When we took it out, it had released maybe a cup of flavorful liquid. Again, a bit salty, but worth mounting with butter and saving to brightening up mashed potatoes or something that needed a boost.


The procedure's a bit of an inversion on the classic pastrami which cures the meat in brine and pink salt (nitrites), then hydrates it to knock down some of the strong saltiness, then spices and hot-smokes, then steams for service. We didn't have a hydration step to leech out the excess salt that we expect is part of the factory cure. That said, while a bit salty when served hot, it was perfect when served cold on a sandwich. Curiously, there wan't much smoke flavor... but then again, I've not noticed strong smoke in commercial deli pastrami, nothing like Texas-style smoked brisket with smoke ring.

Next time:

Brine and cure at home where we can measure and control the salinity: a 5% by weight brine should give it flavor without becoming a salt-lick that requires a desalinization bath.  Same cold-smoke: we don't want to cook it here. Same flavorful spice rub (cracked pepper corns, bay, mustard seed -- classic pickling spice mix). Bag and freeze until the week you want to serve it, then almost 3 days in a 135F water bath.

2016-03-19

Barrel-Aged Negroni, Manhattan Cocktails

Irene got me a couple oak barrels so we're barrel-aging some of our favorite cocktails: the Negroni and Manhattan. The hardest part is waiting! Newer wood and smaller barrels impart more flavor, older and larger take longer. We'll try them after 2 weeks. Both use our home made vermouth.

The Negroni's a bitter and bracing concoction, not sweet and sharp enough to have another and another. It's easy to make, even when drunk, since the proportions are 1:1:1.


We used the 1L cask, so:

  • 325 ml Vermouth (use a tasty one, not an insipid one)
  • 325 ml Campari
  • 325 ml Gin (a tasty one, but not so refined you should drink it neat)
Mix and pour into the barrel.

The Manhattan is a classic, but I never cared for them until I used a really flavorful Vermouth. The Makers Mark bourbon is surprisingly inexpensive, more so than the rot gut you should never drink, but not so dear as the comparable Woodford, Basil Haden, etc.  We use some juice from Maraschino-style cherries we made, it rounds it out. For 2 Liters:


  • 1350 ml Bourbon
  • 450 ml Vermouth (tasty)
  • 150 ml Cherry Juice

2016-03-14

Time to Sharpen the Knives


We could feel our knives weren't sharp, but had lacked the time to fix them up until this weekend. Ah, what a difference: slicing lemons paper thin, the vesicles as transparent as glass.

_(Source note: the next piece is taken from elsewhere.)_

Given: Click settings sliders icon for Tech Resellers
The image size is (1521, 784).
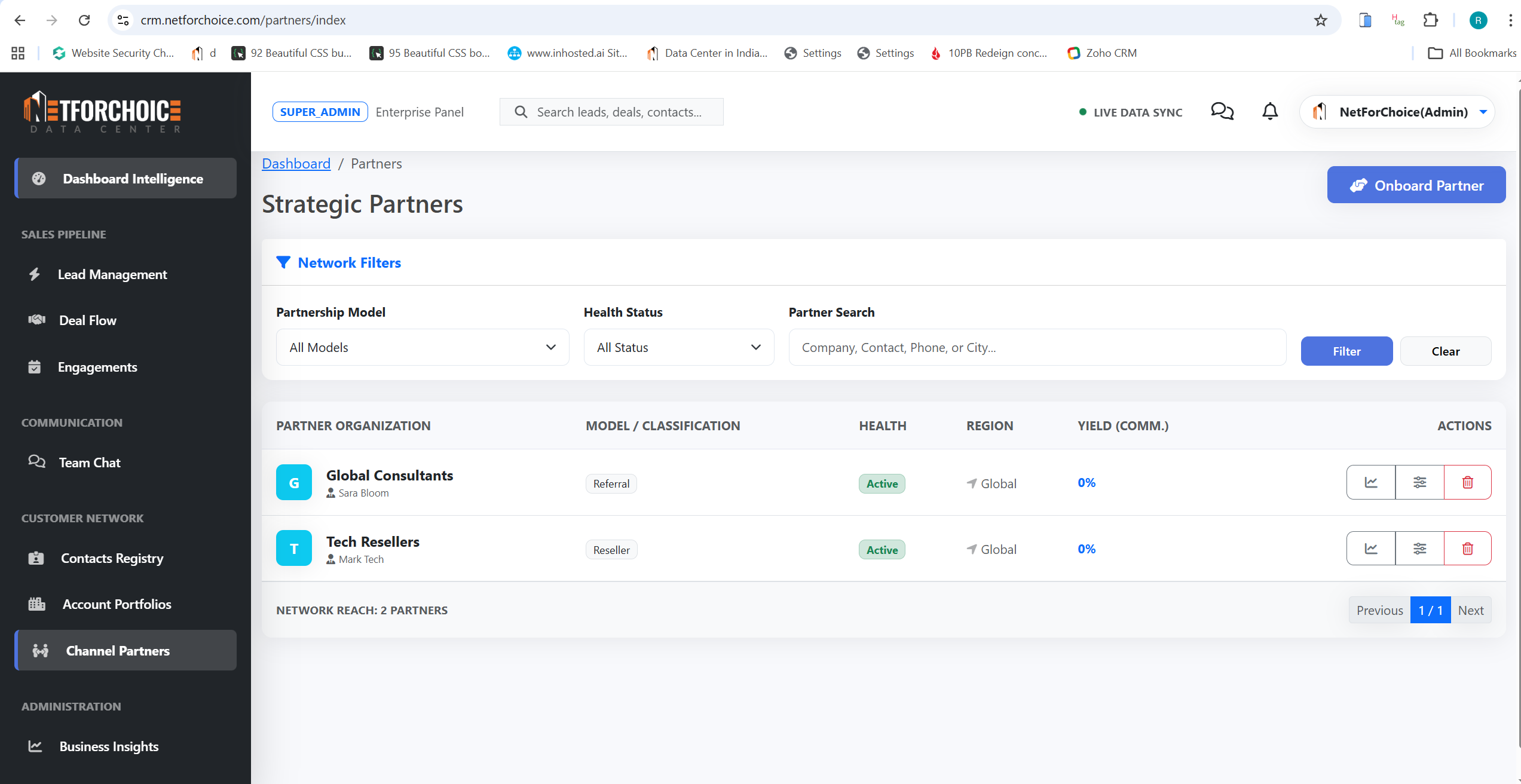Looking at the screenshot, I should pyautogui.click(x=1419, y=549).
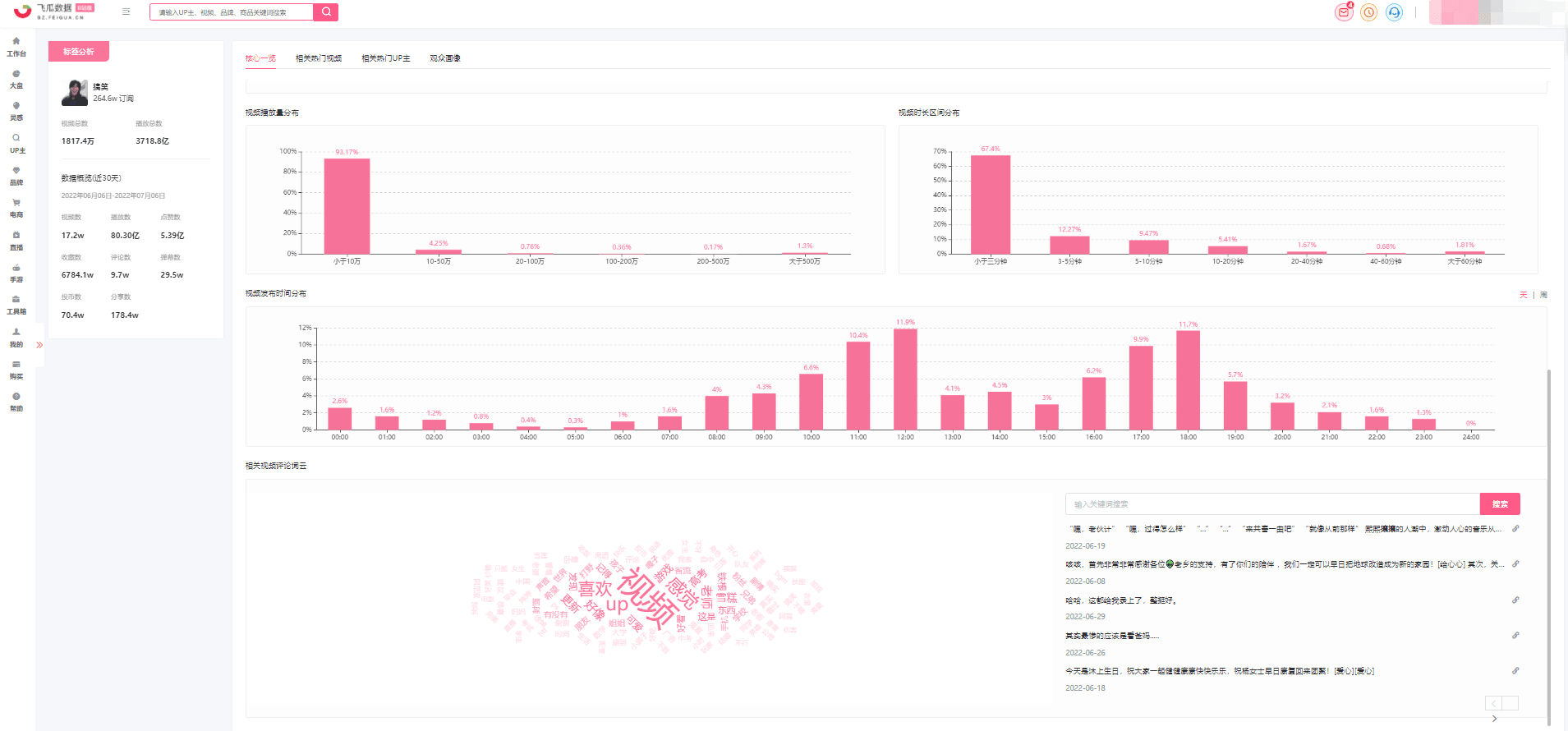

Once a year or so I have to grind a bit of metal to restore the edges, then usually I can give them a tune up throughout the year. I've gotten lazy, now using an electric Chef's Choice 1520: I've ground all my blades down to a Japanese-style 15 degree angle, except the beefy Porsche in the top center which I keep at a European 20 degree angle for meats. It takes maybe an hour.

I started sharpening my blades with water stones but never developed the discipline I needed to maintain a 20 degree angle, let alone 15. I then got an Edge Pro Apex which is a jig that holds the blade and stone at just the right angle, but it would probably take me 2-3 hours to do all these blades.

We've also got a couple bread knives, and a whole flock of nearly-disposable paring and birds beak knifes we get from a restaurant supply store for about $5 each. My favorite above is the 10-inch Miyabi Japanese knife in the top left: thin, sharp, and light for its size, with beautiful construction including a rounded-over spine which is nicer in the hands -- a real pleasure to use.